*** Entries shown ***

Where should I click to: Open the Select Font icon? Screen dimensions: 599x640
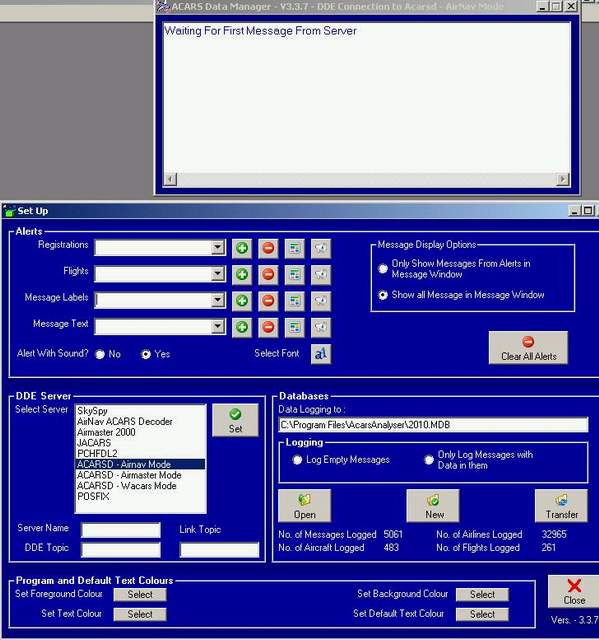(321, 354)
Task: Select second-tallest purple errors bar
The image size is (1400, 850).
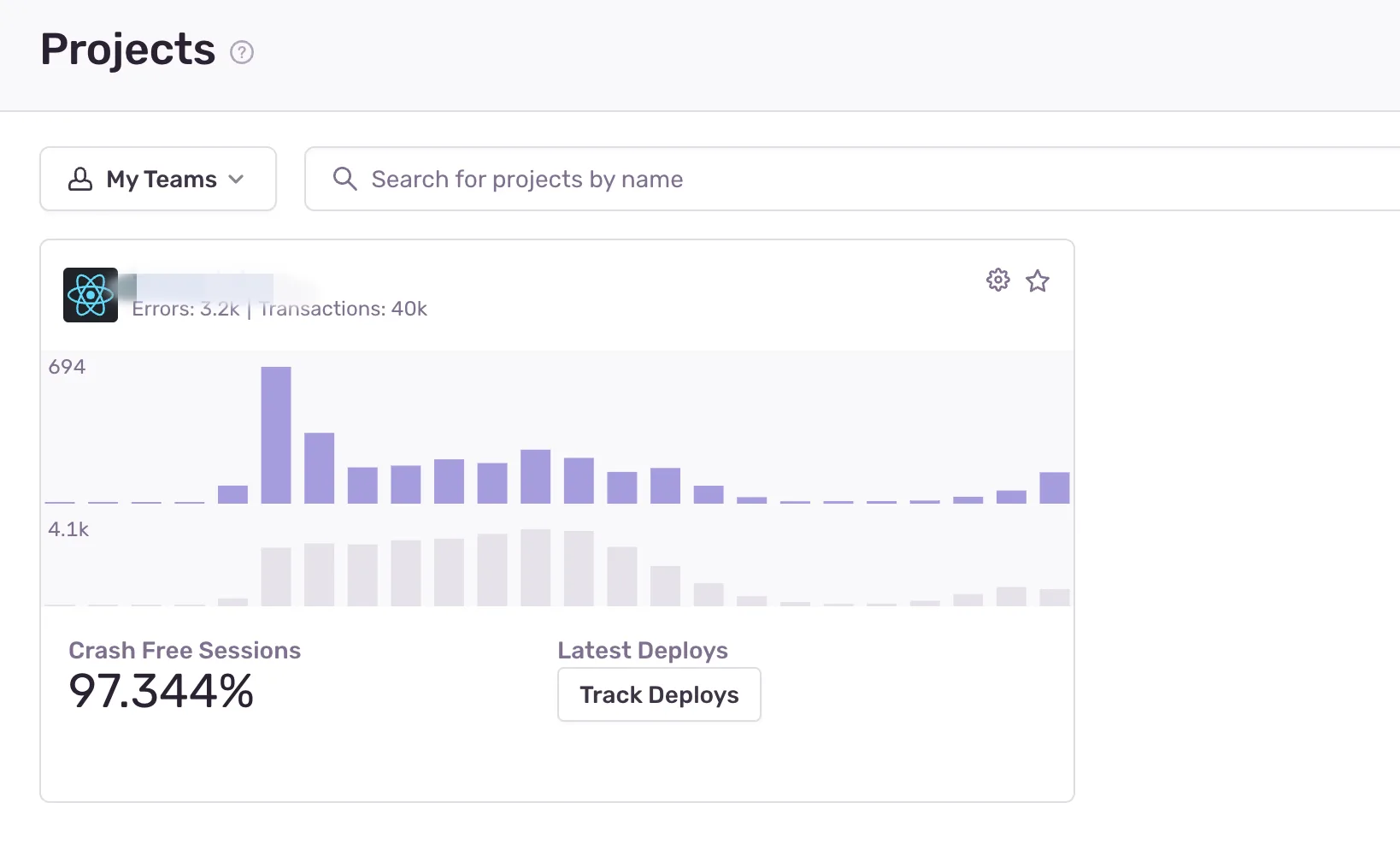Action: tap(320, 468)
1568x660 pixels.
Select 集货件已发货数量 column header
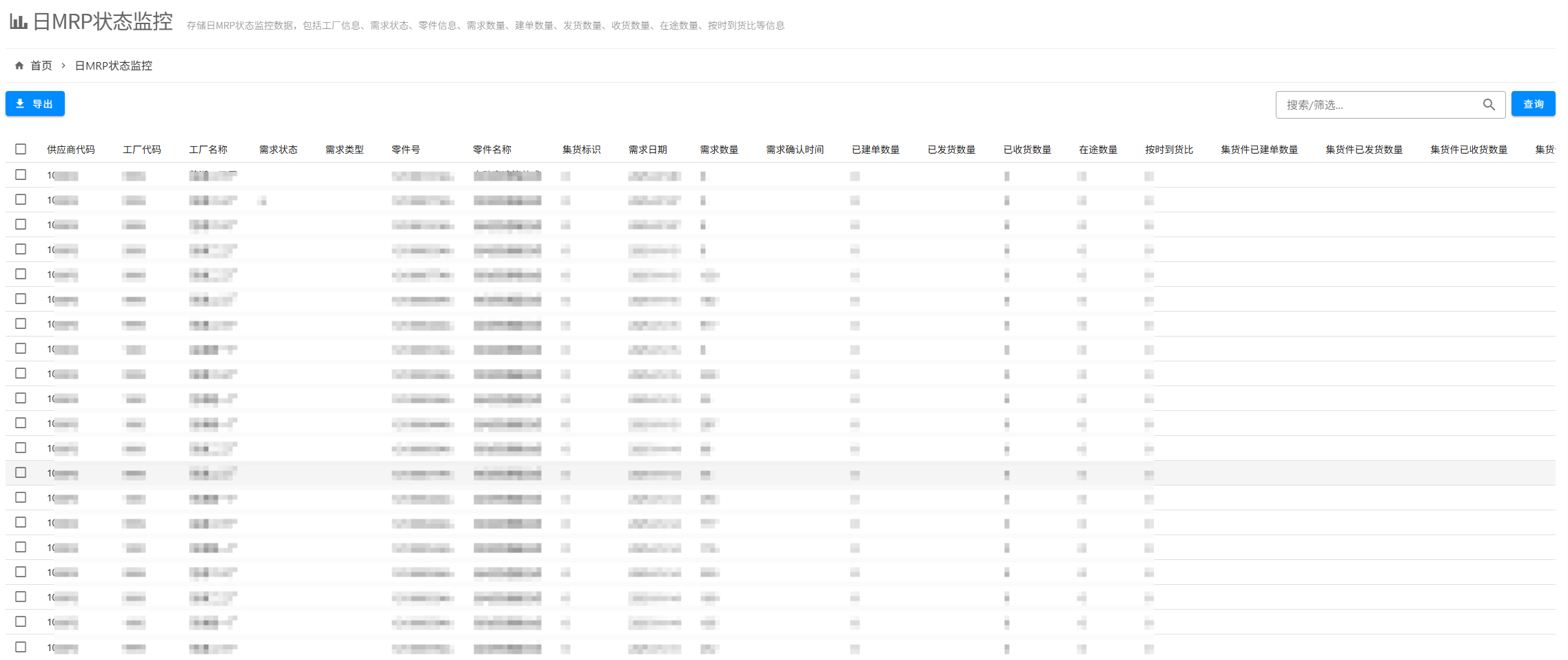(1364, 150)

*** End of Entries shown ***

» What you should do: The whole of the data above needs retyping exactly, with pictures omitted.

» Exercise response:
Where should I click to: Open the Select Font icon? Screen dimensions: 599x640
(321, 354)
Task: Select second-tallest purple errors bar
The image size is (1400, 850).
Action: tap(320, 468)
1568x660 pixels.
Select 集货件已发货数量 column header
(1364, 150)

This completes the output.